CHICAGO—Patients with left-sided renal cell carcinoma (RCC) tumors are more likely to present with higher-stage disease and in general have worse cancer-specific survival (CSS) compared with patients who have right-sided RCC tumors, according to new study data presented at the 2019 American Urological Association annual meeting.

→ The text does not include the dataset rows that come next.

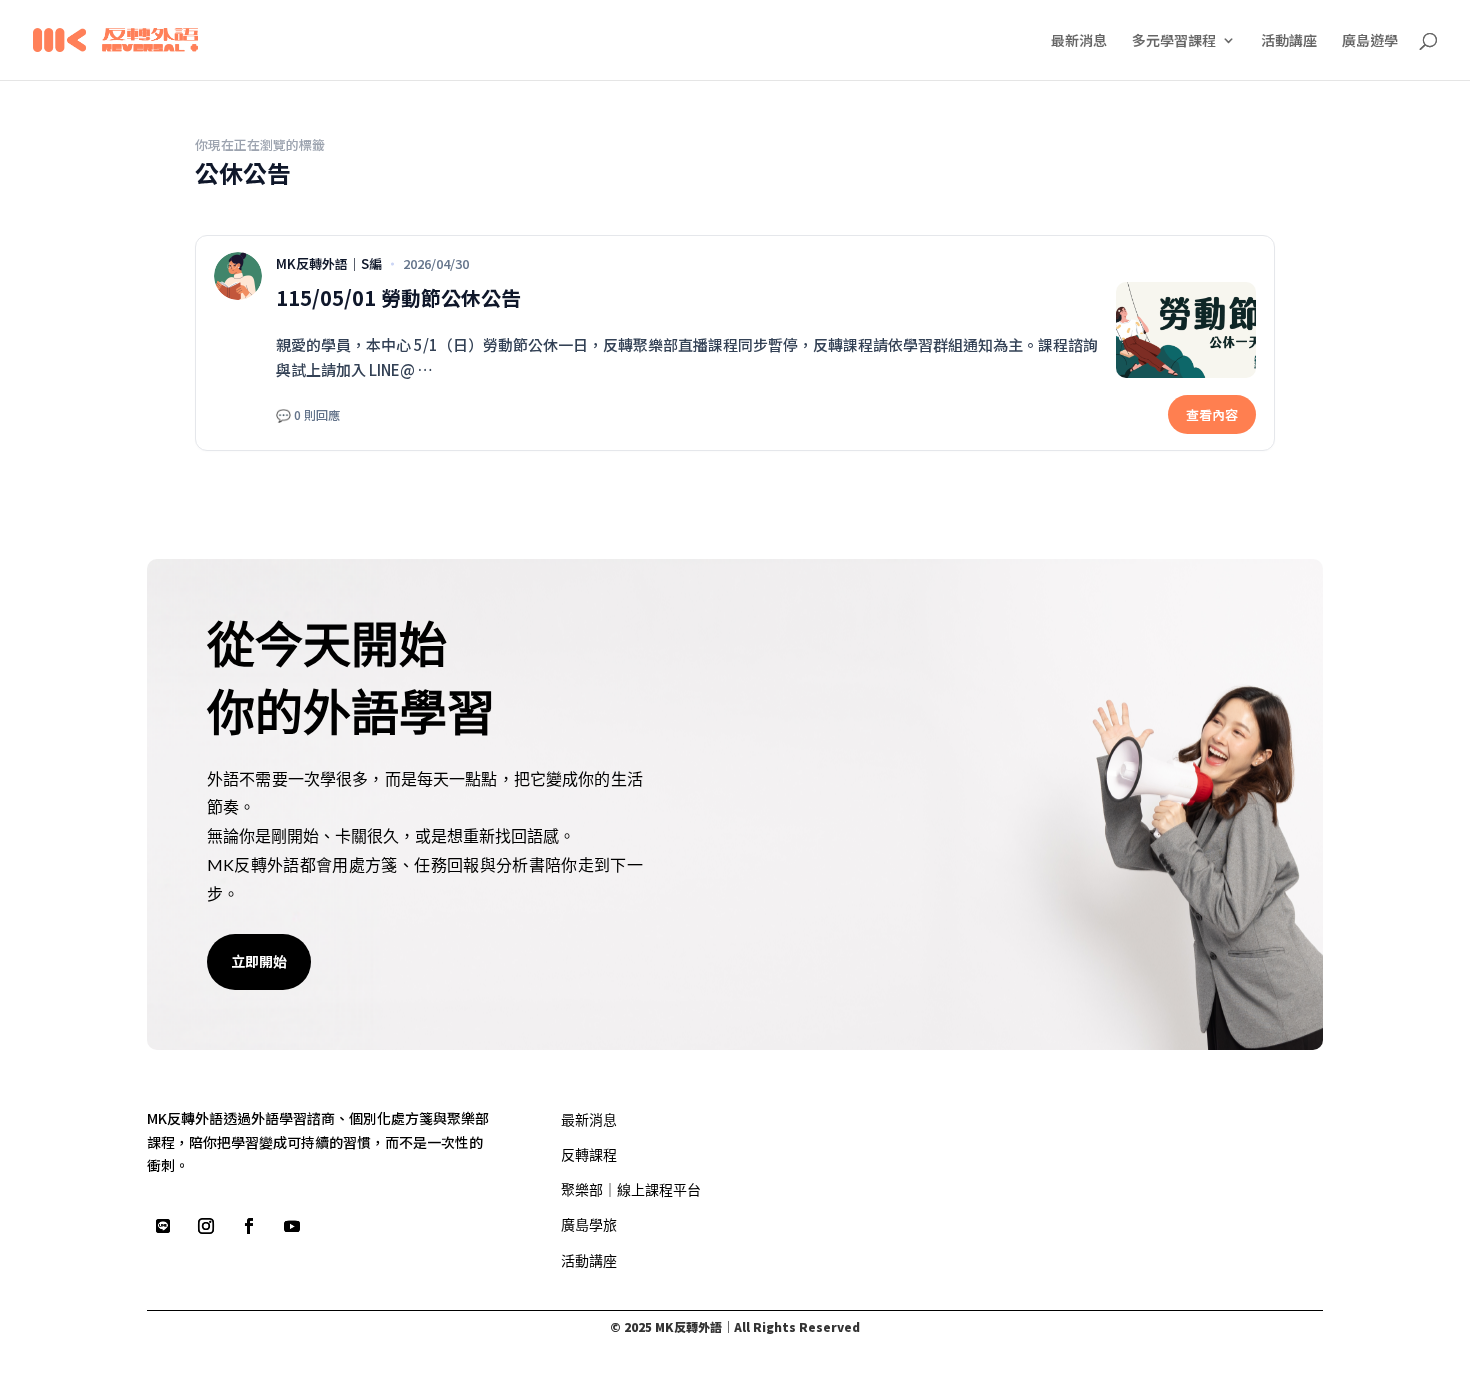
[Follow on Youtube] (292, 1226)
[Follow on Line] (163, 1226)
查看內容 (1212, 414)
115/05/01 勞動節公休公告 (398, 297)
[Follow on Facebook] (249, 1226)
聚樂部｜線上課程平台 (631, 1189)
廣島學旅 (589, 1224)
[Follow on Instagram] (206, 1226)
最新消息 (1079, 41)
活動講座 (1289, 41)
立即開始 (259, 961)
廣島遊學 (1370, 41)
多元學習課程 (1174, 41)
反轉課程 (589, 1154)
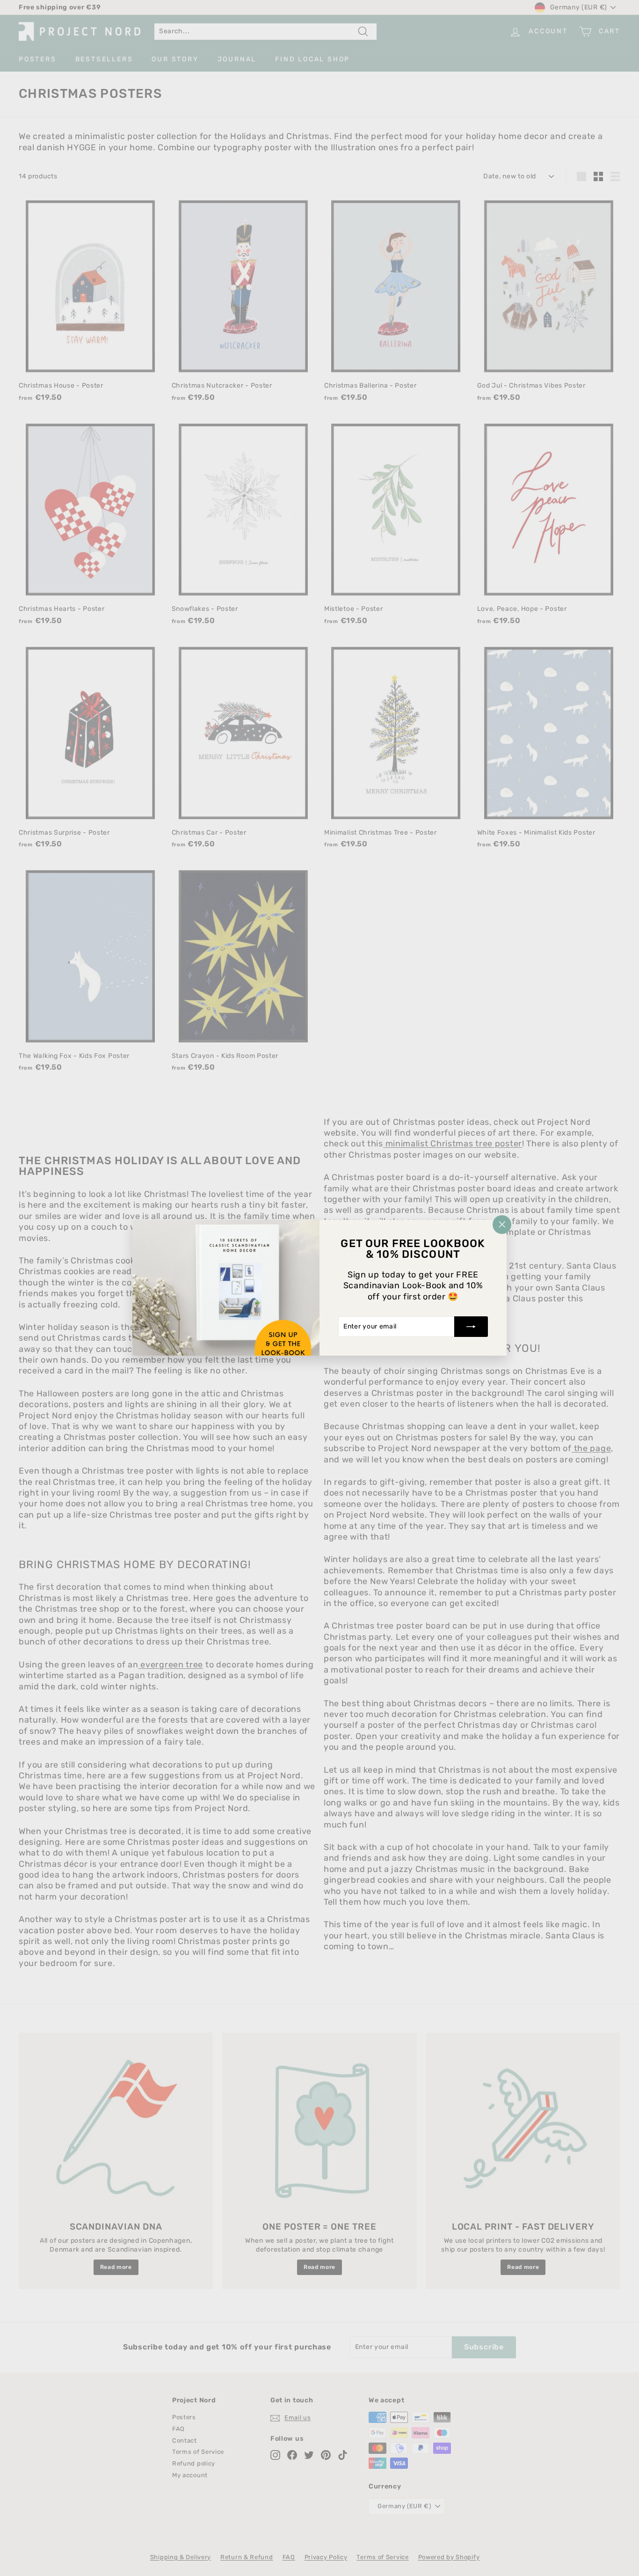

Investigators hypothesize that differences between left and right kidneys with respect to anatomic position, arterial blood supply, and venous and lymphatic drainage could explain the differences in outcomes between patients with left- and right-sided RCC, lead investigator Annemarie Uhlig, MD, of University Medical Center Goettingen in Goettingen, Germany, told Renal & Urology News.
The study included 17,709 surgically treated adult patients with RCC in the Surveillance, Epidemiology and End Results (SEER) database and 41,967 in the German Centre for Cancer Registry Data (ZfKD) database. In the SEER and ZfKD datasets, left-sided tumors were significantly associated with a 19% and 15% increased risk of cancer-specific mortality, respectively, compared with right-sided tumors, after adjusting for multiple confounders, including sex, age at diagnosis, TNM status, and cancer grade, the investigators reported in a poster presentation.
Patients with left-sided RCC had higher T status and more often presented with node positive or metastatic disease.
In the SEER dataset, site-specific CSS differences were driven by whether lymphadenectomy (LAD) had been performed. Among patients who underwent LAD, investigators found no significant difference in laterality with regard to CSS, but in the absence of LAD, patients with left-side tumors had a significant 18% decreased CSS.
“Although the overall survival difference was only marginal, left-sided RCC in surgically treated patients tends to present at more advanced stage and has in general worse CSS, especially in patients without LAD,” the authors concluded. “Site-specific lymphogenic spread patterns might contribute to these findings.”
Dr Uhlig cautioned that “some of the effect we report can be due to residual confounding because you can never adjust for all the potential confounders.” The next research step would be pathologic examination of lymph nodes taken out at the time of surgery or to use computed tomography to try to discriminate positive from negative lymph nodes in patients with left-sided and right-sided tumors, she said.
If future studies confirm site-specific differences in outcomes, LAD protocols might be altered so surgeons may preferentially perform lymphadenectomies in patients with left-sided RCC, Dr Uhlig said.
Strauss A, Uhlig J, Lotz J, et al. Impaired survival among renal cell cancer patients with left sided tumor. Presented at the 2019 American Urological Association annual meeting held May 3-6 in Chicago. Abstract MP19-18.